The Spokane Spokesman-Review

1895: August 8

NINETY MINUTES WITH MARK TWAIN
The Audience Thoroughly Enjoyed Their Evening With the Humorist.

So many of the Spokane people are now camping out that the most intelligent and highly appreciative audience which assembled to hear Mark Twain last evening was not so large as it should have been. All present thoroughly enjoyed their 90 minutes with the greatest of American humorists, from their first smile at "a day which was not good -- for school" to their nervous start at the "ough" which ended the old negro's ghost story and the evening's entertainment.

Samuel L. Clemens, who for nearly a generation has been considered the typical and most successful humorist of America, is of medium height, sleight rather than portly, but his eagle face, in its wavy mane of gray hair, is very striking. His slow drawl and peculiarly dry manner are thoroughly natural to him, and were as markedly his own when he lectured on the Sandwich Islands in the 60's.

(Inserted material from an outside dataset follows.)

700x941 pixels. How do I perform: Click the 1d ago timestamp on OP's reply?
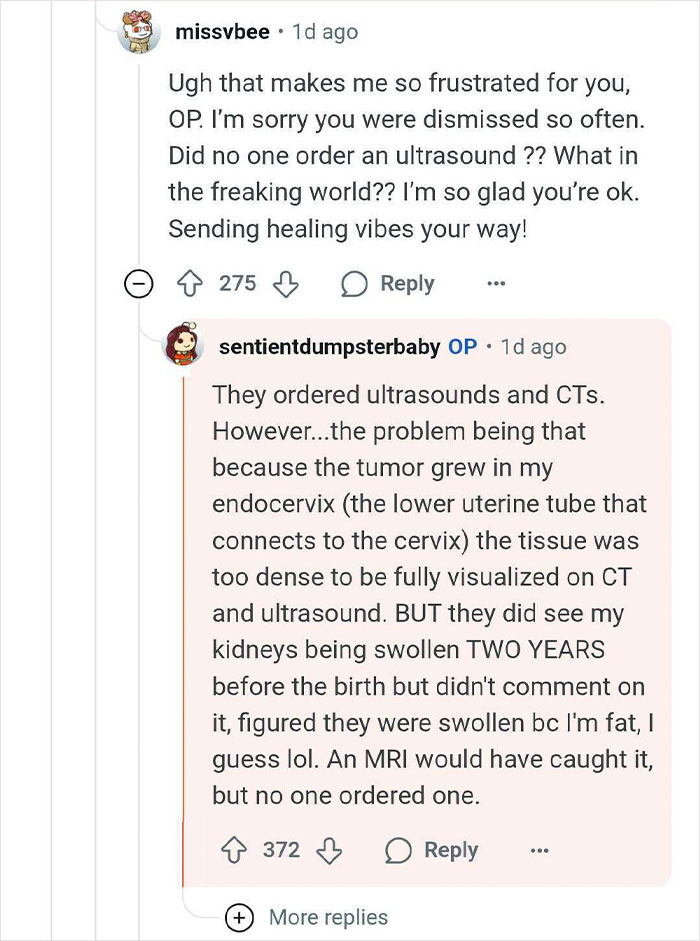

He entertainment consists of the retelling of a number of the most famous stories from his books, with a background of amusing comment.

He told about his first fight; "The Jumping Frog," his first hit in literature, the maundering ram story from "Roughing It," Huck Finn's runaway trip, "An Early Transgression," in which he depicted his juvenile remorse after stealing a green watermelon, the horrors of the German language, and finally the ghost story of "The Golden Arm."

Mark Twain's quaint and original humor delighted his hearers, and the underlying stratum of pathos and serious thought, without which humor becomes verbal horseplay, was as highly appreciated.